At Gwinnett Medical, Daniel and my mom both arrived just before they took me to a room. The nurse didn’t think they would even want to keep me overnight but they wanted to wait for an ultrasound before they let me leave. They did the ultrasound and noticed Josh wasn’t moving very much. He had a low heartbeat and nothing they did made him wake up. I realized then that I hadn’t felt him moving very much in the last few days. I hadn’t thought anything of it at the time. But that combined with his low activity level meant something wasn’t right.
The doctor came in and said we were to head to Northside Hospital immediately. There was a perinatalogist (which is fancy talk for a doctor that specializes in babies who are still cooking) that they wanted me to see. He was going to come to Gwinnett but he could get to Northside faster.
When we got to Northside, it finally dawned on me how sick Josh was when the doctor told me the perinatalogist was on his way from Monroe and was driving as fast as he could to get to the hospital. Until then I kind of thought they were overreacting. But the doctors and nurses were very concerned. There was a machine to monitor Josh’s heart rate and the nurse said it was the flattest strip she had ever seen, meaning his heart was barely beating.

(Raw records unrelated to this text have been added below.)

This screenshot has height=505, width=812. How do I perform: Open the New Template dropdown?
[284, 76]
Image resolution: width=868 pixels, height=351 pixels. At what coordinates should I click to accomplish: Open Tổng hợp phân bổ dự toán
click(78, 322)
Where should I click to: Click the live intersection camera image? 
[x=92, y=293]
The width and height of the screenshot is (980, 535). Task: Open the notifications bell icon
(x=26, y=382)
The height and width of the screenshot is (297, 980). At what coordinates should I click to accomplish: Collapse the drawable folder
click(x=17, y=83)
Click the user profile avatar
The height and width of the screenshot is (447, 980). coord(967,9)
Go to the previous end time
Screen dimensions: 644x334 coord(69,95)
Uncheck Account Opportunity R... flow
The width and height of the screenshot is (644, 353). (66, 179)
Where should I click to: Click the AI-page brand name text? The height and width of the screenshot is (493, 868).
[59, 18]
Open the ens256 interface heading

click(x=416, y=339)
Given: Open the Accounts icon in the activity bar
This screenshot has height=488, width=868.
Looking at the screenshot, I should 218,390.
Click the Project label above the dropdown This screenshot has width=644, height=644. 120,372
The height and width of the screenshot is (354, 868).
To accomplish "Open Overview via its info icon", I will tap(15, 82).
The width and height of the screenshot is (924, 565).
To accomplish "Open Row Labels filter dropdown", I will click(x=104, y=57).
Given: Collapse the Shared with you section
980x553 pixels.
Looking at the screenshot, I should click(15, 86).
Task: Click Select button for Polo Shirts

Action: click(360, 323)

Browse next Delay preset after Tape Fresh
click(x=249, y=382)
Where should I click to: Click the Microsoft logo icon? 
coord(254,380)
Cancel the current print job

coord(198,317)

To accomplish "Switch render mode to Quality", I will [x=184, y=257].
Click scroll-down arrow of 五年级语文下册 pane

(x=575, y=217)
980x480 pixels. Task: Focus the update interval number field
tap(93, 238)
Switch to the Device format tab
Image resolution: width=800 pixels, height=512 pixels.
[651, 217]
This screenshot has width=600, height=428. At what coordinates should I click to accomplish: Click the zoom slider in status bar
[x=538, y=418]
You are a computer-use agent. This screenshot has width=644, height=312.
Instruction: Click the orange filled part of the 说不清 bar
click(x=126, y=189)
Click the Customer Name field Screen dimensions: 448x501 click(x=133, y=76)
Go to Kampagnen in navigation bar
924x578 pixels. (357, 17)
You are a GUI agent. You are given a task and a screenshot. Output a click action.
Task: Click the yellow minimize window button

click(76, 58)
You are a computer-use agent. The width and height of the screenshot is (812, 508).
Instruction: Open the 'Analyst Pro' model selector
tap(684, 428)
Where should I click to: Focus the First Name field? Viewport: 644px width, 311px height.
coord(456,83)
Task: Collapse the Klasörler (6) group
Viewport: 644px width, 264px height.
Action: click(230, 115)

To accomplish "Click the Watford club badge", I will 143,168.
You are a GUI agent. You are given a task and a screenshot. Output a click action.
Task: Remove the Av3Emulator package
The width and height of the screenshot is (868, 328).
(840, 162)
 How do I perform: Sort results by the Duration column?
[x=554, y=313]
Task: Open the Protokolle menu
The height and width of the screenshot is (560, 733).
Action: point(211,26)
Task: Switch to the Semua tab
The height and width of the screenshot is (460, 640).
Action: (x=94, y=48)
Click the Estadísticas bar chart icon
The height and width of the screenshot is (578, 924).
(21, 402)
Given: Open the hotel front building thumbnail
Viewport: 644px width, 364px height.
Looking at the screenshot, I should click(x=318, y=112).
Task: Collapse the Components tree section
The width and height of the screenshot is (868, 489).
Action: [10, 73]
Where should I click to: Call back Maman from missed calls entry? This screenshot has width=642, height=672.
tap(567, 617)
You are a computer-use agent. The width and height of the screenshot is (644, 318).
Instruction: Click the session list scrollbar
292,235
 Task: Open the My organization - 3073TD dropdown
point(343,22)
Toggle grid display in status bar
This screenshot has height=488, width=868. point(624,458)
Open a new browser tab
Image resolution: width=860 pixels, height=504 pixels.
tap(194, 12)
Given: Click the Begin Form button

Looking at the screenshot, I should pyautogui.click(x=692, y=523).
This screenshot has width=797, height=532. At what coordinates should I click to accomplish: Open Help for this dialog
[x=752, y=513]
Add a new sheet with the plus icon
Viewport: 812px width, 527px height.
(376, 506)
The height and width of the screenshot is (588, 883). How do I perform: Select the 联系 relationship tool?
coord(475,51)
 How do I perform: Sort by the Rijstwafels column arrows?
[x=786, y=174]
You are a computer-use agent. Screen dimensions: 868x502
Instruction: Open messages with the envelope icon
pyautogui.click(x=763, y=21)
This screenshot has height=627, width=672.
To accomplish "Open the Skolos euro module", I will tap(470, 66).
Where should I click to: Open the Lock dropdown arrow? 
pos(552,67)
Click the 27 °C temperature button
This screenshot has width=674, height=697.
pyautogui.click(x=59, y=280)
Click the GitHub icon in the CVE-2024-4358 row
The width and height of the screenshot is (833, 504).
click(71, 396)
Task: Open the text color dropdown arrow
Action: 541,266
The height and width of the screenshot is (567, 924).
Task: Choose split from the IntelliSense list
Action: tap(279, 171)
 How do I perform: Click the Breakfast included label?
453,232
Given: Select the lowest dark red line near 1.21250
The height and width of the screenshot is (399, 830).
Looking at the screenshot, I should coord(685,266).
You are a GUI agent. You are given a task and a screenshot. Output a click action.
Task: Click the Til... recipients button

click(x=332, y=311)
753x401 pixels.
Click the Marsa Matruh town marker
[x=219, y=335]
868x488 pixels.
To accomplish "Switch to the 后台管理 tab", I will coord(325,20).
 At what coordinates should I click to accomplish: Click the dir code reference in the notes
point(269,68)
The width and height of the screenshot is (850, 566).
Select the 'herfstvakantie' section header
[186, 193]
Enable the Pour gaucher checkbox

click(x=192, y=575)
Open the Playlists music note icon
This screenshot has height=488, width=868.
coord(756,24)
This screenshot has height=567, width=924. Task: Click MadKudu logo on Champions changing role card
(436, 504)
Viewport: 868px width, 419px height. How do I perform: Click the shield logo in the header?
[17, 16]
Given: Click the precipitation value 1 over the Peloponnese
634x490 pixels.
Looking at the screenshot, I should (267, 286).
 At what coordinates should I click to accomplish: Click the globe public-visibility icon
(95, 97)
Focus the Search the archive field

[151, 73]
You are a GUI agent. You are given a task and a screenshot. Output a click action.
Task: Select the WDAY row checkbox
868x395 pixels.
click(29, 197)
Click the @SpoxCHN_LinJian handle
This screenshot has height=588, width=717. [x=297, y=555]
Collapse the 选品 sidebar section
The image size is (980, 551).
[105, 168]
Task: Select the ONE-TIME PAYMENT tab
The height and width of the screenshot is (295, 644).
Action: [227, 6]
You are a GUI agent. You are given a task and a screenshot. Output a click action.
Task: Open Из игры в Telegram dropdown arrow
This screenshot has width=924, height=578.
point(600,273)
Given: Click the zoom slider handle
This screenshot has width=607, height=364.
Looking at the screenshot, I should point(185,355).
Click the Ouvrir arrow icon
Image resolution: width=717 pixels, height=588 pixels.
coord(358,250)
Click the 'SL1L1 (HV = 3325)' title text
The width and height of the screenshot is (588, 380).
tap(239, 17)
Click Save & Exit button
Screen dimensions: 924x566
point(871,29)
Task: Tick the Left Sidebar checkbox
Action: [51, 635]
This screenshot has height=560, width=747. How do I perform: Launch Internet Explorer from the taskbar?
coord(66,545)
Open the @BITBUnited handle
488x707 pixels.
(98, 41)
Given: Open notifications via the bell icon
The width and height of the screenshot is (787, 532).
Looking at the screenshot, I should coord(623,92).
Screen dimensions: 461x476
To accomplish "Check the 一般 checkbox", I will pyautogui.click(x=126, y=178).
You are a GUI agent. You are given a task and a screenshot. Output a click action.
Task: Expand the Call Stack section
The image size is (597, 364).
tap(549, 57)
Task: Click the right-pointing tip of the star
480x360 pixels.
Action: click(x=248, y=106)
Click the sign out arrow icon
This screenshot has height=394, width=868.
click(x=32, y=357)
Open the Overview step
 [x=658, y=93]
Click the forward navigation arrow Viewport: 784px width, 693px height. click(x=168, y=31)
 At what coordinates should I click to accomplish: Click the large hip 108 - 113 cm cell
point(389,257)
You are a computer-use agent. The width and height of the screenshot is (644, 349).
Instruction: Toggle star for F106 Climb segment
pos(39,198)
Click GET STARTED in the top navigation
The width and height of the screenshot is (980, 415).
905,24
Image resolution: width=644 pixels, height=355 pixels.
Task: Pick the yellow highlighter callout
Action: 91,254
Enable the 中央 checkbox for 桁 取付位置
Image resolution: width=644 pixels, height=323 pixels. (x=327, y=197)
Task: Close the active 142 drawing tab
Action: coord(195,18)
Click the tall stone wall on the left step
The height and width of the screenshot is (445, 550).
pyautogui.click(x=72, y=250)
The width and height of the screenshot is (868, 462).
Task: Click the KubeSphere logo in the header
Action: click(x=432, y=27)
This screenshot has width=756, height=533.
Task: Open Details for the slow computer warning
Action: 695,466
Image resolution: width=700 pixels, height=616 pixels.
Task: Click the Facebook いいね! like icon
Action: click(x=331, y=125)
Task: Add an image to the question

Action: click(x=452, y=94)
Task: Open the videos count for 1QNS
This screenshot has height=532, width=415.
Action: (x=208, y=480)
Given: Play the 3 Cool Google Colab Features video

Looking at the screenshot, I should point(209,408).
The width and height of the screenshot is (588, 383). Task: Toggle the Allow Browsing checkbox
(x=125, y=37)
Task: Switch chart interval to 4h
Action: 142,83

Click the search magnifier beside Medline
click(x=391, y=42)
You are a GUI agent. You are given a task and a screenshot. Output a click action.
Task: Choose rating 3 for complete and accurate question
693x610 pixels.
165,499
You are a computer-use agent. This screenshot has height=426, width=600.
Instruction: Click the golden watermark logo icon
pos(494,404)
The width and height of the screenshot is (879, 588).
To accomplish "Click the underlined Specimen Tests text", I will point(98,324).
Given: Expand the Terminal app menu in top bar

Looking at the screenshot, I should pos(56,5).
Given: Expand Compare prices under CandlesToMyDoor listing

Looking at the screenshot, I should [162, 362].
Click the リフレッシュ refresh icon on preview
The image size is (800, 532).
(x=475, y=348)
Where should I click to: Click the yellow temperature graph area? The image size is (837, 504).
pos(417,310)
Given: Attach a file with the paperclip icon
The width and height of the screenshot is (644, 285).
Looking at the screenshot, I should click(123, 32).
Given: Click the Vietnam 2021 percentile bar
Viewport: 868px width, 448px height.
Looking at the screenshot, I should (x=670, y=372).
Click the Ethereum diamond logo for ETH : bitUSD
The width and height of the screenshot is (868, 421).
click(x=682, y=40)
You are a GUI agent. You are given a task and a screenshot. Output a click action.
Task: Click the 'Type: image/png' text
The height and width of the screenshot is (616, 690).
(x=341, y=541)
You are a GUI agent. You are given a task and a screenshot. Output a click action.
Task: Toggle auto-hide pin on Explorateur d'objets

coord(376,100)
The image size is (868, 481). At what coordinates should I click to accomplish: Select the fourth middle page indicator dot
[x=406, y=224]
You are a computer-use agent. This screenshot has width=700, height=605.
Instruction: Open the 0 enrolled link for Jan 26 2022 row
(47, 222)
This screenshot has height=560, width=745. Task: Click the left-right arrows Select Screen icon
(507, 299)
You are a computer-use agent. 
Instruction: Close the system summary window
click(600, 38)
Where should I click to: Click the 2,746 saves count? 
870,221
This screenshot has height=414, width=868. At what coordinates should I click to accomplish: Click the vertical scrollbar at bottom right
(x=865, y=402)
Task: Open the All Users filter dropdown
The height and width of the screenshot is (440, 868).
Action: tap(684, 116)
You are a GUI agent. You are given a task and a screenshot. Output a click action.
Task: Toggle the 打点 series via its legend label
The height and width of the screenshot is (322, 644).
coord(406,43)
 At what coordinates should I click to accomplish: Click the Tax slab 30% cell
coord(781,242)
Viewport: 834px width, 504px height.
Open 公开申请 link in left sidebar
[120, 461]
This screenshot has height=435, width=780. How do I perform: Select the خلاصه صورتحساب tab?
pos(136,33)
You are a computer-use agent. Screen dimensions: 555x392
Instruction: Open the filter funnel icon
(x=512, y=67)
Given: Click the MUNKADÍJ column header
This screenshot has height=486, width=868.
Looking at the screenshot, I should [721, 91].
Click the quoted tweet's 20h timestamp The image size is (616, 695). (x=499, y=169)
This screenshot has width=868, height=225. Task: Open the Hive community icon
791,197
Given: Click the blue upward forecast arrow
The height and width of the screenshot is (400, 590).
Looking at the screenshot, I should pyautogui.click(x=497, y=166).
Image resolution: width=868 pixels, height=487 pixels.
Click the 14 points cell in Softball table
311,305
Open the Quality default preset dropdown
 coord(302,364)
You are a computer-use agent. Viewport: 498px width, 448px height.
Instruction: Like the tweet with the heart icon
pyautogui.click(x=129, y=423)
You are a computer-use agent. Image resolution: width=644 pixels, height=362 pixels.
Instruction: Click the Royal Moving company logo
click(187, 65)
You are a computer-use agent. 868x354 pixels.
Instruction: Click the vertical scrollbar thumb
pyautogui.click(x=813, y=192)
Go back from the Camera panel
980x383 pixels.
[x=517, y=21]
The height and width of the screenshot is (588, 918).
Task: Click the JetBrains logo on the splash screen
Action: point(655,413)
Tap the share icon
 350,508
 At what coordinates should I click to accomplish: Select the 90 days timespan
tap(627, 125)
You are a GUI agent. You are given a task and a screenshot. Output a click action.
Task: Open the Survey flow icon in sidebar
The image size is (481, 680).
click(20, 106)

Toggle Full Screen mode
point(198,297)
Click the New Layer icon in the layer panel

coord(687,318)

The specialist arrived and did a special ultrasound. He said he was looking for how much Josh was moving, how fast his heartbeat was, and if he was getting enough nutrition from the placenta.
We were 0 for 3. He wasn’t moving, his heartbeat was slow, and he was only getting intermittent blood flow from the placenta, meaning he wasn’t getting enough nutrition. The specialist told me at the very least they would try to wait to deliver Joshua for a few more days. The only reason they would have to deliver him that night was if the blood flow from the placenta reversed, which would mean he was getting no nutrition.
I was trying to read the scan and I noticed there were some spots that were brighter than others. I asked if that was significant. He said he would explain it to me, and then, as he pointed to the screen, we all saw it. The blood flow had just reversed. If the doctor hadn’t been late, we wouldn’t have seen that happen. They told me later Joshua would have died by the next day.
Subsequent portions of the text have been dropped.